*DOCUMENT EXCERPT*.
•••
The amendment would allow a loophole for Nazis, fascists and people who hold absolutely objectionable views. As we have heard, those people have, in the public interest, always had their right to absolute freedom of speech, qualified by that public interest, libel laws, the Equality Act 2010 and so on. The unintended consequence would be to drive a wedge in the Equality Act. Our university campuses would become less safe spaces than the street outside them, where those rules would still be in place.

Like my hon. Friend the Member for Kingston upon Hull West and Hessle, I have nothing but respect for the right hon. Member for South Holland and The Deepings, but if his amendment formed part of the Bill, it could have really adverse consequences.

I became quite fond of the right hon. Member for South Holland and The Deepings during the evidence sessions, and during our discussions about the necessity for broader academic reform in our universities and about how tenure works. There is a lot of agreement on that. However, for three reasons, I am worried that the amendment creates an outcome that he is not actually seeking. First, Professor Stock described how her academic freedom and free speech was not limited just by—I would argue not at all by—the university and the institution, but by the harassment from colleagues, students and the academic community more broadly. They called her names such as TERF, which she found objectionable, and said that she was not academically rigorous. In effect, she described what we would call harassment, because she was exerting her right under sex protections to talk about sex, and they were harassing her for that. I disagree with her views on the sex agenda, but it is her right to express them without fear of harassment.
•••
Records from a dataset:
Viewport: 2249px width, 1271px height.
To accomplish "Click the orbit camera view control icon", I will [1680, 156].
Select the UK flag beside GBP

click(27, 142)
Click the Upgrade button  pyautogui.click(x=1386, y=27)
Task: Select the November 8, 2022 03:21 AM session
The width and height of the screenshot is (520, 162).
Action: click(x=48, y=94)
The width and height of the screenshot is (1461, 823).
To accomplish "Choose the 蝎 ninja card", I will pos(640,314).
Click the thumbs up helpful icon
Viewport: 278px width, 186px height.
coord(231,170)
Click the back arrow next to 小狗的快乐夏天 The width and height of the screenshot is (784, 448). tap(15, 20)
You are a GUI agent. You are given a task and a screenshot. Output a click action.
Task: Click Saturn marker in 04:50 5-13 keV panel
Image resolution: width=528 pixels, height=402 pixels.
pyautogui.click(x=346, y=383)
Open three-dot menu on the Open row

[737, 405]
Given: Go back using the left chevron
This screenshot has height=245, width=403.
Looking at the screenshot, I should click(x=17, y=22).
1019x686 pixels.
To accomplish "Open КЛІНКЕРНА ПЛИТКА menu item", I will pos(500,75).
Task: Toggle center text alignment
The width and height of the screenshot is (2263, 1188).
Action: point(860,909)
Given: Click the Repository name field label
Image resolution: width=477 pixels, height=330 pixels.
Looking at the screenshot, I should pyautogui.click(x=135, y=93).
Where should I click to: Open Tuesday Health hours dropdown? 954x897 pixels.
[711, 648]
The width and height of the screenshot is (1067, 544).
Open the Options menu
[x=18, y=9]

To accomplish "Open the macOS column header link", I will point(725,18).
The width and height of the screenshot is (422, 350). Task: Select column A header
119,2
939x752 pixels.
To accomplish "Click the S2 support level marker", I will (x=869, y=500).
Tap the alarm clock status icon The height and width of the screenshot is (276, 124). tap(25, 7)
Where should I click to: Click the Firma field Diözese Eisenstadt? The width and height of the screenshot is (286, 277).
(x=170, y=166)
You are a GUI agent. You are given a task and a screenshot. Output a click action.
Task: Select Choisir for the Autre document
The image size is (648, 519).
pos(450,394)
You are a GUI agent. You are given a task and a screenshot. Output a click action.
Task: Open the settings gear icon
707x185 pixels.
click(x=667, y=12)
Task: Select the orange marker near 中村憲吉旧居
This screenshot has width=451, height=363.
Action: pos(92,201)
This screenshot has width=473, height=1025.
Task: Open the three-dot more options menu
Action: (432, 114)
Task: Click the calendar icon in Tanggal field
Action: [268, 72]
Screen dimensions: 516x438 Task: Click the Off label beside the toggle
•••
*EXERCISE SET*.
1. In the dataset rows, copy out the section that opens with the line containing "Click the back" and closes with the line containing "(x=170, y=166)", including both of those lines.
2. Continue the parliamentary debate excerpt on the free speech amendment from the point where it stops.

*ANSWERS TO THE EXERCISE*.
1.
Click the back arrow next to 小狗的快乐夏天 The width and height of the screenshot is (784, 448). tap(15, 20)
You are a GUI agent. You are given a task and a screenshot. Output a click action.
Task: Click Saturn marker in 04:50 5-13 keV panel
Image resolution: width=528 pixels, height=402 pixels.
pyautogui.click(x=346, y=383)
Open three-dot menu on the Open row

[737, 405]
Given: Go back using the left chevron
This screenshot has height=245, width=403.
Looking at the screenshot, I should click(x=17, y=22).
1019x686 pixels.
To accomplish "Open КЛІНКЕРНА ПЛИТКА menu item", I will pos(500,75).
Task: Toggle center text alignment
The width and height of the screenshot is (2263, 1188).
Action: point(860,909)
Given: Click the Repository name field label
Image resolution: width=477 pixels, height=330 pixels.
Looking at the screenshot, I should pyautogui.click(x=135, y=93).
Where should I click to: Open Tuesday Health hours dropdown? 954x897 pixels.
[711, 648]
The width and height of the screenshot is (1067, 544).
Open the Options menu
[x=18, y=9]

To accomplish "Open the macOS column header link", I will point(725,18).
The width and height of the screenshot is (422, 350). Task: Select column A header
119,2
939x752 pixels.
To accomplish "Click the S2 support level marker", I will (x=869, y=500).
Tap the alarm clock status icon The height and width of the screenshot is (276, 124). tap(25, 7)
Where should I click to: Click the Firma field Diözese Eisenstadt? The width and height of the screenshot is (286, 277).
(x=170, y=166)

2.
This amendment would be a harasser’s charter—a charter to harass her outside the university, making snide remarks online or in academic forums, degrading her and ridiculing her. We heard in the last evidence session—it feels like yesterday—how many academics feel mocked and ridiculed by their colleagues because of their activities, and that sometimes leads to harassment, because they have protected characteristics. This would be a charter for those academics to be harassed out of their practice. That would be very worrying. I do not think that is what the right hon. Gentleman wants, but I am worried that is what the amendment would do.

We also heard from Trevor Phillips, with whom I disagree on a number of matters, who said that the importance of the Bill is not about directing details but empowering a regulator to provide guidance about where these things need deliberation. Bizarrely, whereas the Minister has previously said, “This needs to be dealt with by the Office for Students”, and I have disagreed, on this issue I would take the line that the Minister has taken: this is an area where we need decent guidance from the Office for Students to ensure that universities are balancing that duty.

The right hon. Gentleman is right that sometimes universities incorrectly interpret the balance of where they should be on harassment and academic rigour. The clunky nature of this amendment might not fix that, but decent guidelines will change the way universities work, so I hope the Minister will say that she will push for them.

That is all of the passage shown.